Top Takeaways:
- The Senate letter from eight Democratic senators, led by Senator Dick Durbin, formally questions the FDA’s reversal in authorizing JUUL’s tobacco‑ and menthol‑flavored e‑cigarette products, citing JUUL’s prominent role in youth vaping public health concerns.
- The letter demands detailed explanations for how JUUL transformed its 2022 marketing denial order (MDO) into a granted premarket tobacco product application (PMTA) authorization by mid‑July 2025. It seeks clarity on how youth addiction risks, flavor appeal, and JUUL’s marketing record were assessed.

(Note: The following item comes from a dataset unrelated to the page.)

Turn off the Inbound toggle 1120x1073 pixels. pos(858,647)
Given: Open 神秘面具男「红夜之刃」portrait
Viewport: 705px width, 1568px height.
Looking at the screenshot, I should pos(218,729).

- It highlights specific issues, including JUUL’s previous deceptive youth‑focused programs, large state settlements (totaling over $1.1 billion), and the absence of FDA‑validated evidence for age‑lock technology—all crucial to evaluating whether these products truly meet the public health standard set by law.
A coalition of eight Democratic senators, led by U.S. Senate Democratic Whip Dick Durbin, has formally asked U.S. Food and Drug Administration Commissioner Martin Makary to explain how Juul Labs’ tobacco‑ and menthol‑flavored e-cigarette products were granted marketing authorization in July 2025—a decision that sharply reverses the agency’s 2022 denial of the company’s premarket tobacco product applications (PMTAs) “on the basis that [they] lacked sufficient evidence” for approval.
In a July 28, 2025, letter addressed to Makary, the senators express alarm over what they describe as FDA’s authorization of products from a brand once held responsible for fueling the youth vaping “epidemic,” quoting former Commissioner Scott Gottlieb’s words. They note JUUL’s central role in addicting millions of American children through flavored cartridges, including menthol pods, and the company’s history of deceptive marketing programs in schools and communities.
The senators detail Juul Labs’ extensive state liabilities—among them, a $438.5 million settlement in 2022 with 32 states and Puerto Rico, and a $462 million settlement in 2023 with six states plus Washington, D.C.—as evidence of JUUL’s flawed marketing strategies aimed at youth.
The letter underscores that “JUUL has a documented history of lying about the addictiveness of their e‑cigarette products and targeting children”, which, the senators argue, should have disqualified the brand under the Family Smoking Prevention and Tobacco Control Act’s standard requiring products to be “appropriate for the protection of public health” prior to market authorization.
The letter raises eight pointed questions for the FDA, including whether the agency considered JUUL’s youth-use history, previous enforcement actions such as its 2019 warning letter for marketing modified risk tobacco products, and whether internal documents from Juul Labs were scrutinized. It also demands justification for authorizing JUUL’s menthol pods despite the absence of device access restrictions, which the FDA itself earlier declared essential to offset youth appeal of flavored products – a question of regulatory policy that shows agency-prescribed constraints were apparently circumvented.
The letter arrives shortly after FDA issued marketing granted orders (MGOs) on July 17, 2025, formally authorizing JUUL’s tobacco- and menthol-flavored pods and device—marking only the third time menthol-flavored ENDS products have cleared FDA review, alongside NJOY’s menthol lines authorized in 2024. The agency based its decision on “extensive scientific review,” concluding JUUL’s data showed benefit to adult smokers outweighed youth risks. FDA officials stated, however, that authorization is not an endorsement of safety, and pledged close monitoring to ensure compliance with youth-protective restrictions.
Industry observers say if the FDA fails to produce detailed responses it may signal undue influence or procedural shortcuts influenced by major tobacco companies and individuals once tied to both political roles and vaping industry lobbying.
The letter requests detailed responses by August 22, 2025.